Source extract –
How robots can take the building industry to the next level
Published on 29.07.2021
Robots get hands-on
Single-task construction robots (STCRs) can be found on sites completing repetitive tasks, such as bricklaying, welding, or concrete laying. Additionally, autonomous driverless trucks are used to transport materials. These types of robotic equipment often use digital logistics-driven control technology equipped with sensors to detect humans and obstacles.
Equipment can also be remotely controlled or programmed. For example, drones are increasingly being automated to complete large-scale, exterior painting projects.
Hand in hand with robots
Like in a factory, construction robots often work in a hybrid environment, meaning side-by-side with human workers. Robotic machinery boosts overall productivity on the site without replacing actual workers. By implementing robotics on-site, workers avoid overexertion and repetitive stress injuries, leading to less employee turnover.
Currently, the industry is even exploring the possibility of literally merging robots and humans – with an exoskeleton. These are rigid or soft wearable robotic elements that extend human strength and capacities. In the future, these elements could even collect and analyze data and use machine learning to detect how to better support the wearer in real-time.

Extracted information –
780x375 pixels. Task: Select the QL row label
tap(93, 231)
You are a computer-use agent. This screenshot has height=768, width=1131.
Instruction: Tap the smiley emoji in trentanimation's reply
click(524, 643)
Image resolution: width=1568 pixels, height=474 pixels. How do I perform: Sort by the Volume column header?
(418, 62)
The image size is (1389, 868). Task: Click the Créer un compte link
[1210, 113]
--
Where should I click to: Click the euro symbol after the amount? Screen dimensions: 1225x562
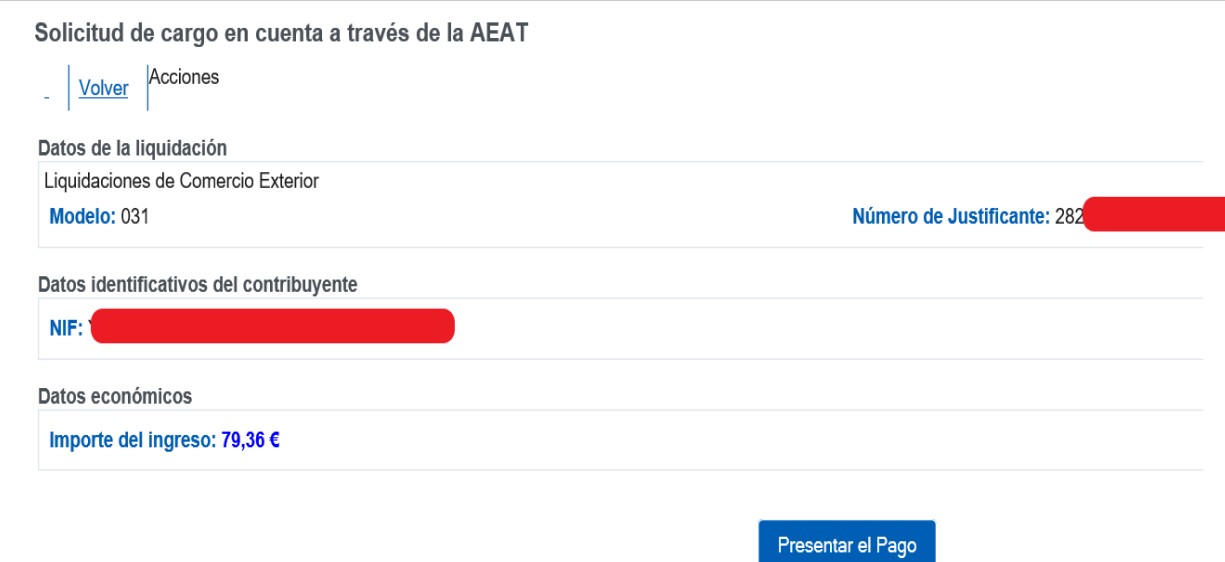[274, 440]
--
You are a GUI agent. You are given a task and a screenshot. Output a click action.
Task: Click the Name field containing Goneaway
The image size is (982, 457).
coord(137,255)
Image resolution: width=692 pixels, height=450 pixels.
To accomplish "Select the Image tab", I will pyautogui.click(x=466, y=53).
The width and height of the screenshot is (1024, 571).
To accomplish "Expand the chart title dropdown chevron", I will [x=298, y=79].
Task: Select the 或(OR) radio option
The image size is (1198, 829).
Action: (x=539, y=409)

Apply what you read –
A) In the construction robots article, what are exoskeletons?
B) Translate this sentence from the construction robots article into Spanish: "Equipment can also be remotely controlled or programmed."
C) According to the construction robots article, why does using robotics on-site lead to less employee turnover?
The records are taken from a separate source.

Solutions to the problems –
A) They are rigid or soft wearable robotic elements that extend human strength and capacities.

B) El equipo también puede controlarse a distancia o programarse.

C) With robots on-site, workers avoid overexertion and repetitive stress injuries, and this leads to less employee turnover.